Computer Misuse Bill

April 30, 2005

Two things of interest happened in Parliament on the 5th April. The first was the Prime Minister’s announcement of the date of the 2005 general election; the second was the first reading of Derek Wyatt MP’s Computer Misuse Act 1990 (Amendment) Bill, a ten minute rule bill which seeks (as its name would suggest) to amend the Computer Misuse Act 1990 (CMA). Whilst it would be fair to say that the former was perhaps the higher profile of the two, to many IT lawyers the latter is of equal importance and Shelley Hill examines the Bill’s proposals.

Derek Wyatt MP is Chair of the All Party Parliamentary Internet Group (APIG) which last year released its report on the CMA. The report concluded that whilst the CMA had stood the test of time better in many respects than some believed, there should nonetheless be a specific denial of service attack (DoS) offence added to the Act and the maximum penalty for s 1 offences (unauthorised access to computer material) should be increased to either two or five years’ imprisonment. The Computer Misuse Act 1990 (Amendment) Bill seeks to enact both of these recommendations.

It is thought that the CMA may have been drafted sufficiently widely for it to be used to prosecute those who commit distributed denial service of attacks (DDoS). This is because the third-party machines being used to mount the attack are the subject of unauthorised access (and possibly unauthorised modification). However, this did not stop Aaron Caffrey being acquitted of a DDoS attack on the Port of Houston‘s computer last year, when he mounted a defence of Trojan infection.
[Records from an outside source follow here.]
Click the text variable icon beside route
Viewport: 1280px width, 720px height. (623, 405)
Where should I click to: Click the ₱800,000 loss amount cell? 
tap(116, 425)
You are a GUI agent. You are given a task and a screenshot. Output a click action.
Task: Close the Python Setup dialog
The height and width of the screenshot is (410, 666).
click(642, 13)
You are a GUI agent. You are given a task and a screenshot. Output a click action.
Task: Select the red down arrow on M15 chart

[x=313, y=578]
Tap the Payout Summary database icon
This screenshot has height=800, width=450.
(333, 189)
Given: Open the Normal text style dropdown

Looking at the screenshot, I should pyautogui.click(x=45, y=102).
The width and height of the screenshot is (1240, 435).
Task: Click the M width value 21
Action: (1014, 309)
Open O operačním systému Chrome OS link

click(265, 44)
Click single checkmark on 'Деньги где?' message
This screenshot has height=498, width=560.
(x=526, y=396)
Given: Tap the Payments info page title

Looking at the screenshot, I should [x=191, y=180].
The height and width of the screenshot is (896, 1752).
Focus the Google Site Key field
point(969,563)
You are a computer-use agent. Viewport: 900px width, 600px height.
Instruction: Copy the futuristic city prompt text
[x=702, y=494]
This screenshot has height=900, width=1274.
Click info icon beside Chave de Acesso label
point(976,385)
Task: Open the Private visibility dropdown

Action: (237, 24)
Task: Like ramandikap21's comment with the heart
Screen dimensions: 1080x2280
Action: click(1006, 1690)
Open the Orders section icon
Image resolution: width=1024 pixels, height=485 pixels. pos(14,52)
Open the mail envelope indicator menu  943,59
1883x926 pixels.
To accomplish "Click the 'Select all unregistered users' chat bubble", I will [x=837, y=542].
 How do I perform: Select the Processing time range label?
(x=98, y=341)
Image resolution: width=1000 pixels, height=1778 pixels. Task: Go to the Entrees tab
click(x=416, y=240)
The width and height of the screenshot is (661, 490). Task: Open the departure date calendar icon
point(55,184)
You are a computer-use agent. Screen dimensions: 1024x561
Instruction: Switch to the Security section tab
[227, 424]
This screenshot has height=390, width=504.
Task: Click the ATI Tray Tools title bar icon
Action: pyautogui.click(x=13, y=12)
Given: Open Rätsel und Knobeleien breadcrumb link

However, whether the CMA covers more simple DoS attacks originating from one machine only is more doubtful; the machine being attacked is not necessarily accessed or modified (some say that the attack constitutes a modification, others do not). The Bill therefore seeks to insert ss 2A and 2B into the CMA to address this confusion.

The Bill also increases the penalty for s 1 offences to two years, which would bring domestic legislation into line with the European cybercrime convention. It would also, crucially, make the offence extraditable. Making s 1 offences indictable would also allow prosecutions for attempting to commit a s 1 offence. Interestingly, if the maximum penalty were raised to five years the offence would also then be an arrestable one (as offences under ss 2 and 3 of the CMA are), which would make it easier to obtain search warrants under the Police and Criminal Evidence Act 1984, but the Bill does not seek to go that far at this stage.

There are those that doubt the Bill’s value. The original Computer Misuse (Amendment) Bill presented by Lord Northesk in 2002 was regarded by some as being drafted too widely, in that it criminalised behaviour ordinarily regarded as lawful as well as that which it was designed to prohibit. However, the National Hi-Tech Crime Unit (NHTCU) has said that the increase in sentencing powers will do little to deter hackers and that the prosecution instead of other offences relating to fraud, theft or extortion will always be of more use to them because of their greater penalties. Alan Lawson of the Butler Group is also reported (,39024655,39129265,00.htm) as saying that a marginal increase in the sentencing powers will not be enough to deter hardened criminals.

However, it is clear that some action is required. The NHTCU reports that electronic crime cost UK companies an estimated £2.45 billion last year, and stories abound that online betting Web sites are regularly being threatened with DoS attacks shortly before major sporting events which will only be prevented by the payment of a ransom.

This is, however, an argument which muddies the waters. As it is universally agreed, even by groups that support cyber action, that some activity should constitute a criminal offence, the law needs to be clearer. The acquittal of Aaron Caffrey indicated that the law is far from clear – with the prosecution of Matthew Anderson commencing in Elgin Sheriff’s Court recently, the state can ill afford to send another message to potential DoS perpetrators that the law is unable or unwilling to convict them. The NHTCU has acknowledged that the problem in many cases is not prosecuting the perpetrators but catching them. However, surely the power to extradite offenders can only be of assistance here. Although the sentencing provisions of the Bill may not wholly deter potential criminals, it will assist in catching them and bringing them to justice.

Unfortunately, this Bill will never proceed to the next stage. Although the bill passed its first reading and was ordered to be read for a second time on 15 April, The Prime Minister announced shortly afterwards that the general election would be held on 5 May and Parliament would therefore be dissolved on 11 April. In any case, 10-minute-rule Bills rarely make the statute books and are more often than not used to bring an issue to Parliament’s attention with the hope that it will win government support. Hopefully, once the election is over, the new government will pick up this particular ball and run with it, but only time will tell. Meanwhile, it will be worth keeping an eye on proceedings in the Elgin Sheriff’s Court to see whether the CMA can be successfully used to prosecute DoS offenders.

Shelley Hill is an assistant solicitor in the technology and innovation unit of Robert Muckle Solicitors, a commercial law firm based in Newcastle upon Tyne. Although she undertakes all aspects of IP and IT work, her particular interest lies in e-commerce work and legal issues surrounding the Internet.